WORK INSTRUCTION 1
In the Mars rover article, rewrite the passage from "The robotic swarm" to "or prior life.", replacing "robotic swarm" with "robot collective".
WORK INSTRUCTION 2
The Mars rover article names factors that cooperative modular robotic solutions can improve. List them.
WORK INSTRUCTION 3
Continue the Mars rover article from its final sentence.

***** TEXT FOR ANALYSIS

New Delhi: Scientists at the Skolkovo Institute of Science and Technology (Skoltech) in Russia have proposed a concept for a modular Mars exploration rover which leverages the power of co-operative robotics.
In a paper published in the journal Acta Astronautica, the scientists have described a new system consisting of four two-wheeled robots that can operate independently or combine various constellations. The modular robotic swarm can supersede existing Mars rovers and expand the possibilities for Mars exploration, according to the study.
How Is The New System Of Robots Beneficial?
The robotic swarm approach will enable longer exploration missions which gather more information about the planet's history, and possible traces of surface water or prior life.
The paper focuses on how cooperative modular robotic solutions for Mars exploration can improve factors such as mission lifetime and exploration speed, and reduce the cost of the mission. According to the study, increased mobility has been addressed by launching Ingenuity, the first flying robot to Mars. It has brought new opportunities to explore previously inaccessible areas.
NASA's Pathfinder, the first successful Mars rover, landed on the red planet in 1997. Since then, researchers have used the same basic design for rovers: a six-wheeled autonomous exploratory vehicle carrying a set of scientific instruments on board.

**********
***** RECORDS SUPPLIED

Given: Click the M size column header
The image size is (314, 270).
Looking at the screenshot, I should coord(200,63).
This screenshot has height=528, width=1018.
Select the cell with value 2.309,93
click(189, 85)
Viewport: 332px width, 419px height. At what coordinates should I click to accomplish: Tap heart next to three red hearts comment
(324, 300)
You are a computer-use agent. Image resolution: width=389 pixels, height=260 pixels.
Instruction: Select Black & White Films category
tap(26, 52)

**********
***** RECORDS SUPPLIED

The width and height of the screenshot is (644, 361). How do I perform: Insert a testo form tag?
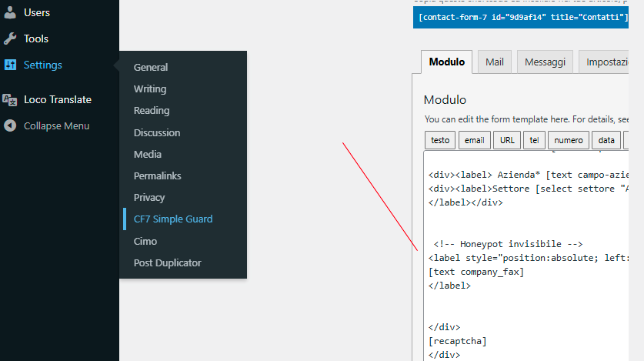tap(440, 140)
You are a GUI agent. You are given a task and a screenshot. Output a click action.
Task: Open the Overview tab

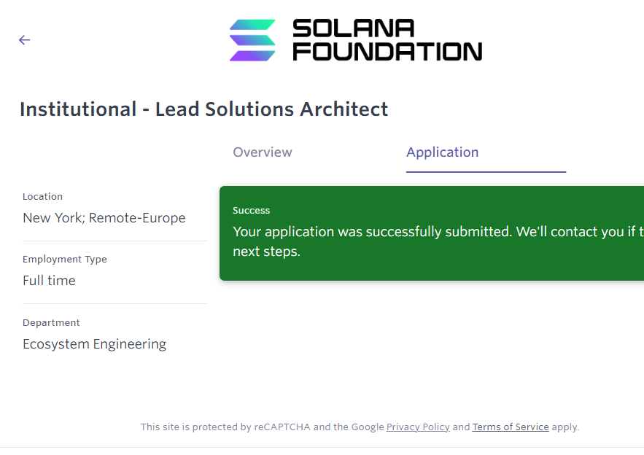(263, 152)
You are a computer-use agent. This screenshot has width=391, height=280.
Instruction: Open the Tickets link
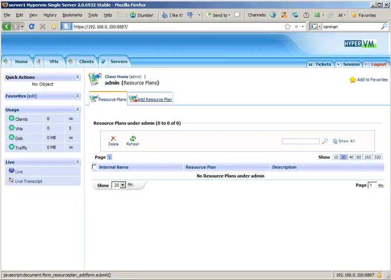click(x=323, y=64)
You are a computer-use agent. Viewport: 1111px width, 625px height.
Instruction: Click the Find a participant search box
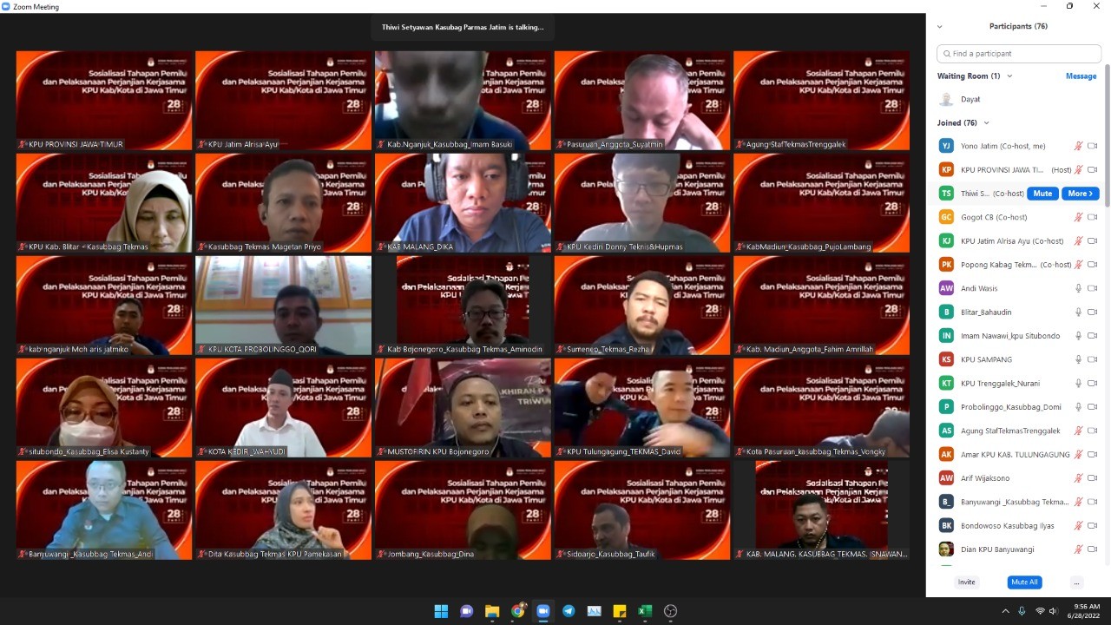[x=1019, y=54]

**********

RESPONSE 1
The robot collective approach will enable longer exploration missions which gather more information about the planet's history, and possible traces of surface water or prior life.

RESPONSE 2
- Mission lifetime
- Exploration speed
- Mission cost (reduced)

RESPONSE 3
Now, scientists suggest that a Mars mission could achieve more in the same timespan if it consists of several variously equipped robots simultaneously carrying out separate tasks at different locations and occasionally coming together for more challenging tasks.
A Swarm Concept For Mars Exploration Rovers
For the last 20 years, exploration speed and mission lifetime changed insignificantly, while the total mission cost constantly grew, according to the researchers.
These parameters, defined as Figures of Merit (FoM), can be increased using the concept of two-wheeled robots swarm.
How Will The Robotic Swarm Design Enhance Mission Parameters?
In comparison to the last successfully launched mission, the robotic swarm design increases mission lifetime by 83 per cent, increases exploration speed by 130 per cent, and decreases total mission cost by 31 per cent, according to the study.
In a statement issued by Skoltech, Alexander Petrovsky, the first author of the study, said that this is basically an “optimization problem”. The approach aims to maximise exploration time and distance covered without driving the cost of the mission through the roof.
He said the researchers found that using one six-wheeled rover can be suboptimal. Four two-wheeled machines are the best way to go, according to their calculations.
Petrovsky explained that each robot would carry unique research tools with only the critical payload present in all four modules.
Even if three of the robots fail, the remaining one can still do a fair amount of work and transmit its findings to Earth, maximising the ultimate results of the mission by the time it terminates.
Operations such as grabbing things on the planet require maximum stability. While performing these activities, a pair of rovers with two wheels could assemble into a four-wheeler to be on the safe side and avoid falling over, according to the study.
Petrovsky said that reduced stability is the main drawback. He said, however, that the two-wheeled robot technology has come a long way toward making other parameters more stable than they used to be.
Can The Robots Benefit Other Missions?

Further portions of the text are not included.